В историю Троцкий вошел и как выдающийся оратор. Красноречие молодого Троцкого оценили сразу и безоговорочно, а вот насчет первых его журналистских опытов мнения разошлись. Кржижановский придумал ему лестный псевдоним "Перо", в то время как Плеханова раздражала легковесность "писаний" Троцкого, которыми он "понижает литературный уровень "Искры"". С этим Троцкий впоследствии согласился — редкий случай! — отметив, что писательские его зубы тогда только прорезывались. В годы революции и гражданской войны, когда устное слово значило куда больше, чем печатное, выступления Троцкого перед массовой аудиторией внесли весомый вклад в победу большевизма. Но можно поверить Луначарскому: Троцкий был "литературой в своем ораторстве и оратор в своей литературе", написанные им статьи и книги — это "застывшая речь".
Сам Троцкий всегда ощущал себя "литератором-революционером", так он ответил на вопрос одной из анкет о профессии. И как революционер он не сомневался в необходимости "загнать", по известному выражению Маяковского, "клячу истории", ускоряющую свой бег благодаря тому, что народ периодически "сходит с ума". В такой ситуации безжалостность революционеров, их отказ от "нормативной" морали оправданы их "высшей революционной целеустремленностью, свободной от всего низменно-личного". Последнее качество — как он успел убедиться — далеко не универсально, но это сказано о себе, и этим убеждением пронизаны все произведения Троцкого — публициста, историка, мемуариста, литературного критика; оно служит для него точкой отсчета, диктует оценки и самооценки.

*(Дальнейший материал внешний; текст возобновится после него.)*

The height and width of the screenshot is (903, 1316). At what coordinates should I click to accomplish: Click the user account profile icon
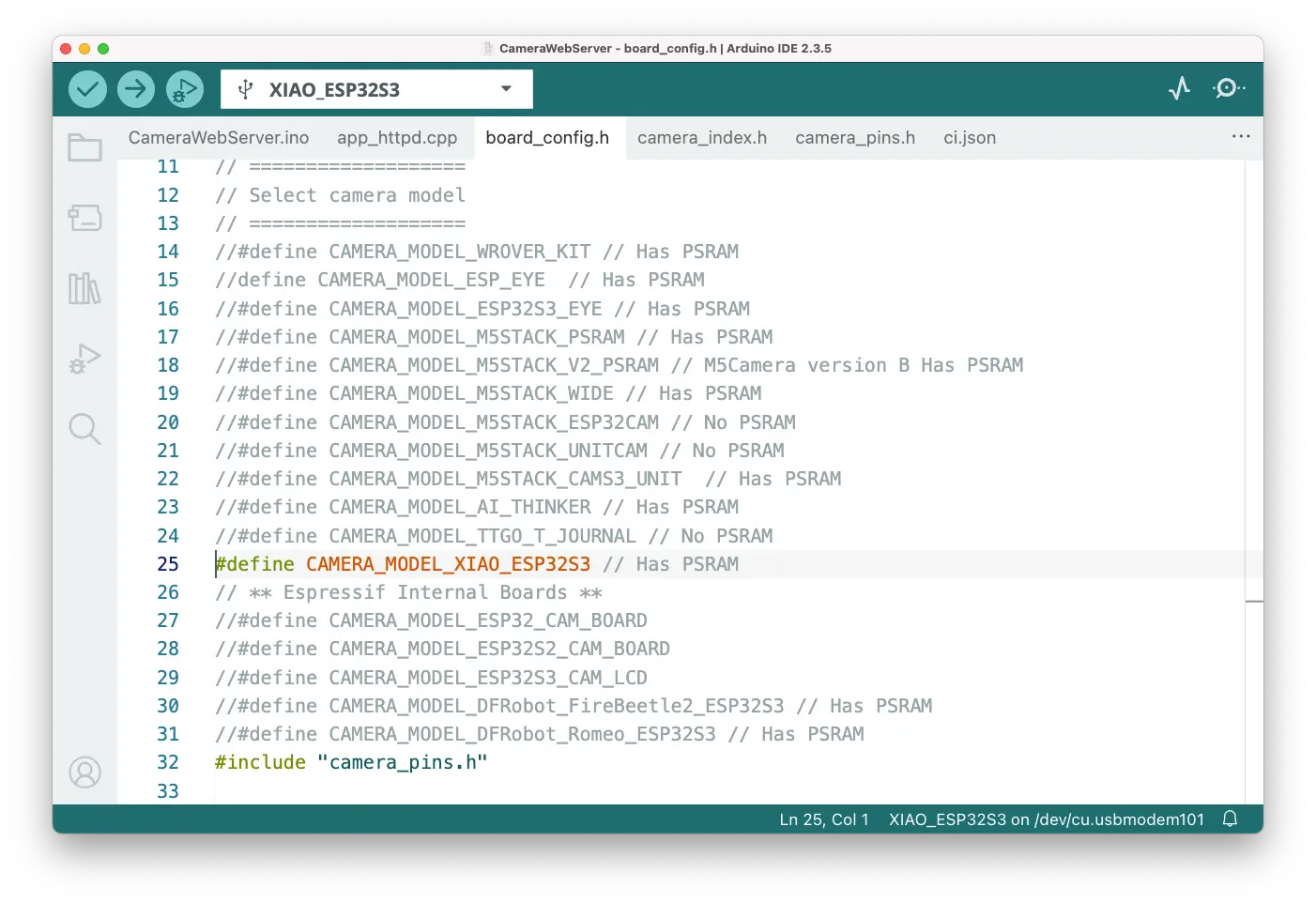coord(84,773)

Черты, свойственные личности Троцкого — властность, самоуверенность, тон превосходства, — нашли выражение и в "Моей жизни". Опыт автобиографии, задуманный как ответ на лживые обвинения соперников в борьбе за власть, был воспринят первыми читателями на Западе как демонстрация тщеславия. В этом есть доля истины. И все же при всей политической заданности и апологетической направленности эту книгу просто интересно читать: и как изложение фактов, подчас отсутствующих в других исторических источниках, и как отличную прозу, например, рассказ о детстве и отрочестве, продолжающий традицию русской классики, или описание побегов из ссылки.
"Мою жизнь" дополняют написанные Троцким в разное время политические портреты, они должны были составить книгу с характерным названием "Мы и они". Здесь то же литературное мастерство — и та же зависимость от исходной установки — за или против революции. Напрасно искать в этих блестящих и насквозь мифологичных очерках полноту анализа: автор пользуется только двумя красками, его приговоры безапелляционны. В 1909 году он заявляет, что Петр Струве — "весь позади, будущего у него нет". Уже потому, что Черчилль — не революционер, он для Троцкого в 1929 году менее современен, чем Кромвель.
В вульгарной идеологизации искусства, в оправдании партийного диктата и цензуры Троцкий — предшественник, а может быть, и учитель Сталина, Жданова и Хрущева. Но, в отличие от них, он был способен почувствовать поэзию — по крайней мере Есенина и Ахматовой. И возможно, поражение его как политика отчасти было обусловлено тем, что, по собственному признанию (сделанному не без обычного позерства), высшее духовное удовлетворение он переживал с книгой или пером в руках и на массовых собраниях, тогда как "механика власти" была для него "неизбежной обузой".
И.Розенталь,
доктор исторических наук
МОЯ ЖИЗНЬ
ПРЕДИСЛОВИЕ
Наше время снова обильно мемуарами, может быть, более, чем когда-либо. Это потому, что есть о чем рассказывать. Интерес к текущей истории тем напряженнее, чем драматичнее эпоха, чем богаче она поворотами. Искусство пейзажа не могло бы родиться в Сахаре. "Пересеченные" эпохи, как наша, порождают потребность взглянуть на вчерашний и уже столь далекий день глазами его активных участников. В этом — объяснение огромного развития мемуарной литературы со времени последней войны. Может быть, в этом же можно найти оправдание и для настоящей книги.
Сама возможность появления ее в свет создана паузой в активной политической деятельности автора. Одним из непредвиденных, хотя и не случайных этапов моей жизни оказался Константинополь. Здесь я нахожусь на бивуаке — не в первый раз, терпеливо дожидаясь, что будет дальше. Без некоторой доли "фатализма" жизнь революционера была бы вообще невозможна. Так или иначе, константинопольский антракт явился как нельзя более подходящим моментом, чтобы оглянуться назад, прежде чем обстоятельства позволят двинуться вперед.